The study is the first to jointly open at all of Advocate Aurora Health’s National Cancer Institute (NCI) Community Oncology Research Program (NCORP) sites in both Illinois and Wisconsin.
The clinical trial compares the standard treatment of a combination drug called T-DM1 to treatment with T-DM1 plus a newer anti-HER2 drug called tucatinib in preventing a person’s cancer from returning.
“T-DM1 is a combination of a monoclonal antibody called trastuzumab and a chemotherapy drug called DM1,” said hematologist and oncologist Rubina Qamar, MD, Advocate Aurora Research Institute’s principal investigator for the study. “Monoclonal antibodies, such as trastuzumab, are designed to attach to specific molecules, or receptors, on the surface of a cancer cell – in this case, HER2 receptors – helping deliver a targeted anti-cancer treatment, such as chemotherapy. Tucatinib is a newer anti-HER2 and is effective even if the cancer has spread to the brain.”
Tucatinib is already approved by the U.S. Food and Drug Administration for treating widespread breast cancer but not for early breast cancer.
When breast cancer cells have higher-than-normal levels of the growth-promoting protein called HER2, doctors describe the breast cancer as HER2-positive. These types of breast cancers tend to grow and spread faster than other types of breast cancer. HER2-positive breast cancer represents about 15% of invasive breast cancers.
“The study is enrolling patients that have already undergone chemotherapy, targeted therapies and surgery to remove the cancer, and are found to have viable cancer in the breast tissue that was removed,” Dr. Qamar said. “These patients are high risk for their breast cancer recurring. Researchers are searching for investigational treatments, such as this, that may be able to successfully decrease the chance of cancer returning without increasing the toxicity to the patient.”
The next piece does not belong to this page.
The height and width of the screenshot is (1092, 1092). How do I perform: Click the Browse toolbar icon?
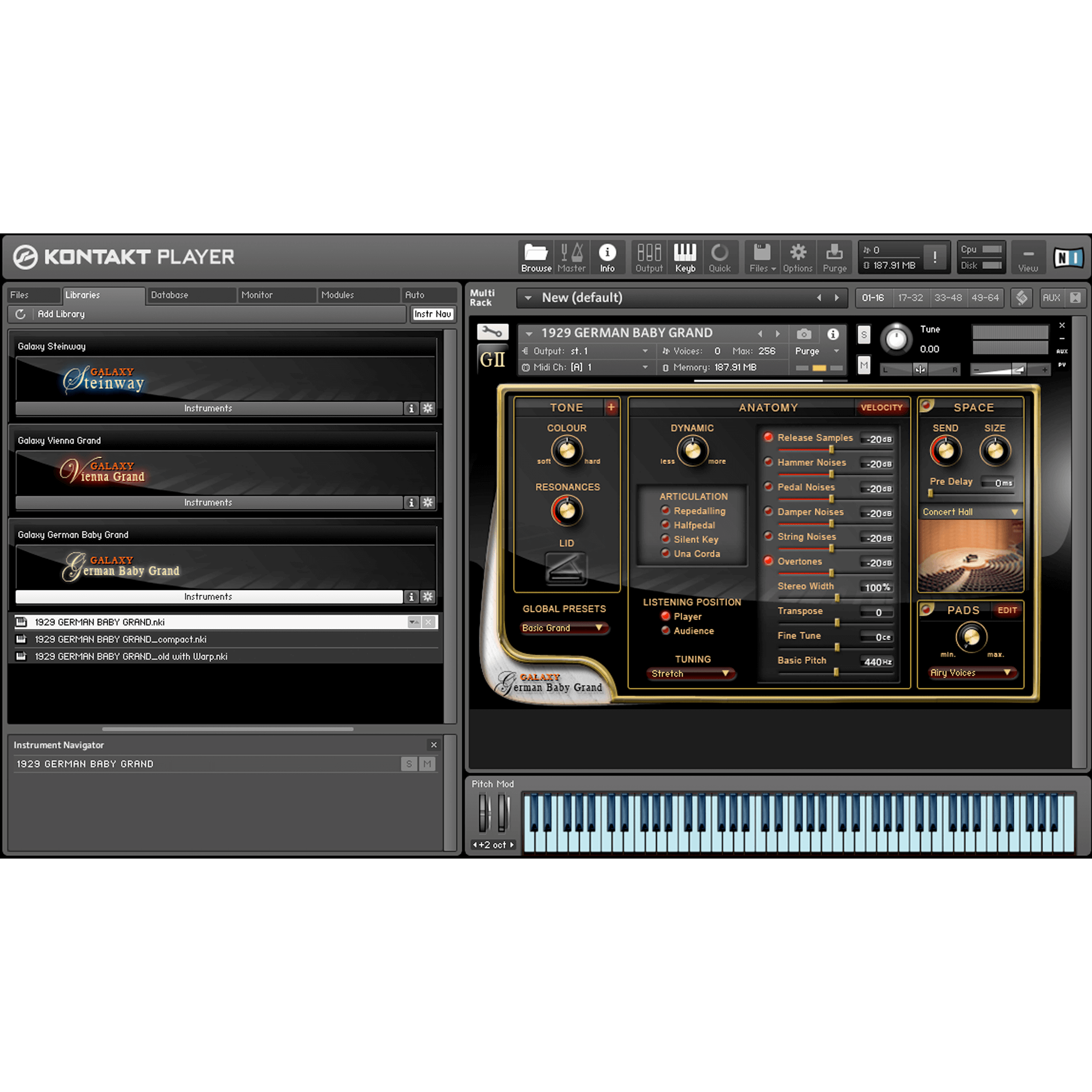coord(535,257)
Researchers plan to enroll more than 1,000 participants across the country in the clinical trial, “T-DM1 and tucatinib compared with T-DM1 alone in preventing relapses in people with high risk HER2-positive breast cancer, the CompassHER2 RD Trial.”
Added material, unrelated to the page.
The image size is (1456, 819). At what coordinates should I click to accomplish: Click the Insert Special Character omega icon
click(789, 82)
Following the 2018 merger of Illinois-based Advocate Health Care and Wisconsin-based Aurora Health Care, the health system began the process of integrating its Illinois cancer clinics into the existing Aurora NCORP network of community cancer clinics in Wisconsin. In 2019, NCI awarded Advocate Aurora a six-year, $10.2 million grant to expand its NCORP program to its community cancer clinics in Illinois, with the goal of providing patients increased access to clinical trials at the various Chicago and suburban area clinics that are part of the Advocate Aurora system.
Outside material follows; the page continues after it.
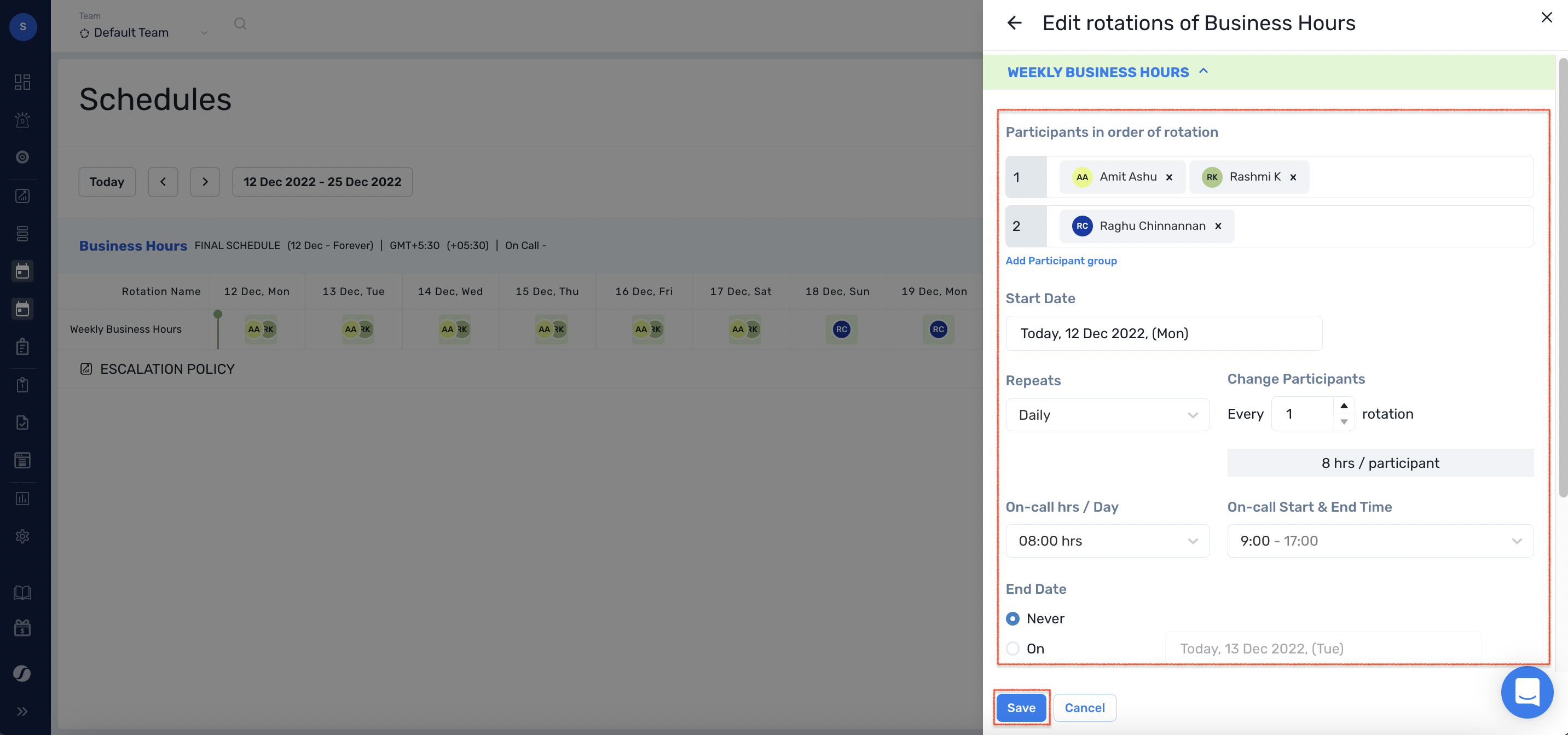Select the Never end date option
Screen dimensions: 1568x735
[1013, 619]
“Advocate Aurora Research Institute is proud to be able to offer this important clinical trial, through our partnership with NCORP, at all of our community cancer clinics in Illinois and Wisconsin,” said Katie Wozniak, director of clinical trials research for oncology and neurosciences at the Research Institute. “By expanding our NCORP network, Advocate Aurora is able to bring cancer clinical trials to people in their own communities, instead of restricting them solely to major research institutions.”
The CompassHER2 RD study is led by Alliance for Clinical Trials in Oncology, a cooperative research group that designs and conducts clinical trials under the sponsorship of NCI.